Ecco i ricordi di uno dei promotori. «Quando ci siamo trasferiti al Villaggio metà della paga di papà se ne andava per l’affitto; eravamo in cinque in famiglia, ma per mangiare c’erano solo quattro sedie e io che ero il più piccolo dovevo mangiare ancora sul seggiolone anche se avevo già sei anni. Si riciclava tutto, non si sprecava niente: ricordo che avevo delle scarpe che erano di cartone e bisognava ricucirle ogni tre per due. Eravamo poveri e ogni famiglia aveva un piccolo giardino all’esterno del villaggio con animali per poter arrotondare lo scarno mangiare; noi ragazzi vedevamo i sacrifici e le fatiche dei nostri genitori, ci accontentavamo di quel poco che avevamo ed eravamo felici ugualmente. I romagnoli erano il gruppo prevalente, ma c’erano famiglie provenienti dalla Toscana e dal Veneto, come la mia.»

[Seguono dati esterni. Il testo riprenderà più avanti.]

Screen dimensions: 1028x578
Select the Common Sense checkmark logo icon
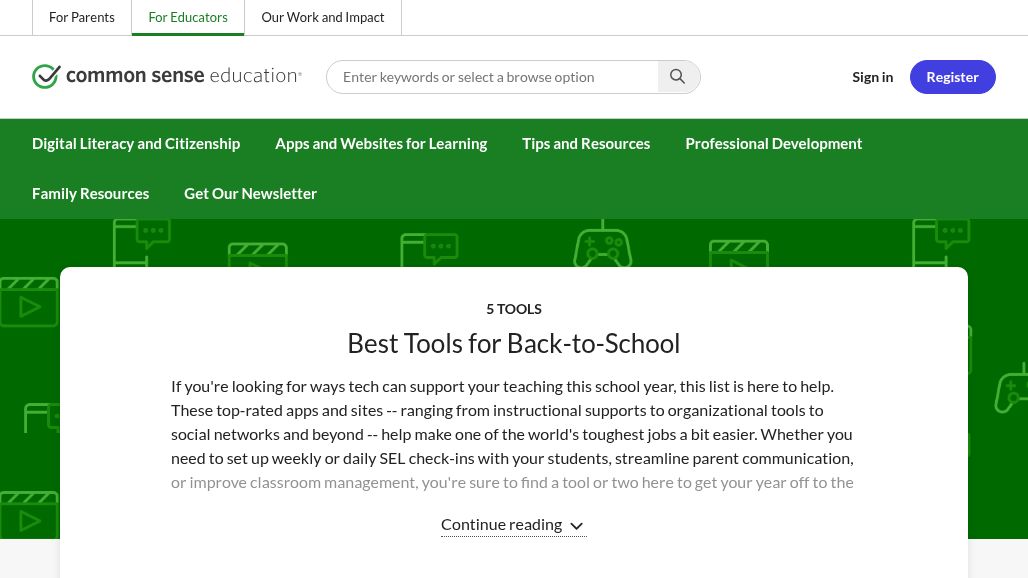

«All’inizio la Chiesa era in costruzione e la piazza era tutta nostra; si, c’erano anche quelli più grandicelli, ma stavano in gruppi a parte. Noi ragazzi si stava fuori nella piazza a giocare tutti insieme al pallone (fatto di stoffe raggomitolate), alla lippa, a correre dietro i cerchioni delle biciclette, fino a che le mamme dalle finestre non ci gridavano di andare a casa.»

«Durante il periodo della guerra ricordo di qualche partigiano che girava per il villaggio e noi lo invitavamo a nascondersi perché c’erano in giro dei Tedeschi. Mi ricordo che arrivavano col cannone e sparavano verso Tappia poi salivano a vedere se c’era qualche partigiano.»

«A scuola si andava a piedi da soli, a piccoli gruppetti, con il nostro sillabario fino all’edificio del centro, lontano quasi un chilometro e mezzo, perché al Villaggio la scuola non c’era. Ricordo che spesso facevamo a “sassate” con i ragazzi del centro: non ricordo però di ferimenti tra noi. Erano solo forme di appartenenza più che di violenza.»

«Nell’estate, all’imbrunire stendevamo in mezzo alla strada per Domo un borsellino con attaccato un filo che ci consentiva di riprenderlo nel momento in cui qualcuno si fermava per raccoglierlo. Ne abbiamo visti di voli di gente in bicicletta che frenava di colpo credendo di aver trovato del denaro! Altro divertimento era andare a mettere uno stuzzicadenti nel campanello delle case, così il suono era bloccato, e poi si scappava via!»

«D’inverno si andava a togliere con le mani la neve dai prati per poter giocare al pallone (sempre con quello di pezza!), d’estate invece le piogge abbondanti provocavano, appena al di là della strada, in un avvallamento, delle grandi pozze: noi tutti con l’“acqua gialla” si faceva il bagno allo “scau”. Non ricordo che qualcuno si sia per questo mai ammalato.»

«Per concludere. C’era un fortissimo senso di appartenenza e di comunità: nessuno chiudeva a chiave le porte di casa, le donne si aiutavano vicendevolmente, il controllo “sociale” era ferreo; al di là delle piccole marachelle, niente passava inosservato alle famiglie. Noi ragazzi apprezzavamo la convinzione dei nostri genitori nel riunirsi per trovare le soluzioni a quello che mancava: i comitati (prima menzionati nell’articolo) sono stati un esempio forte di coesione.»

«Un pettegolezzo finale: le ragazze potevano andare a ballare solo se accompagnate dalla mamma!»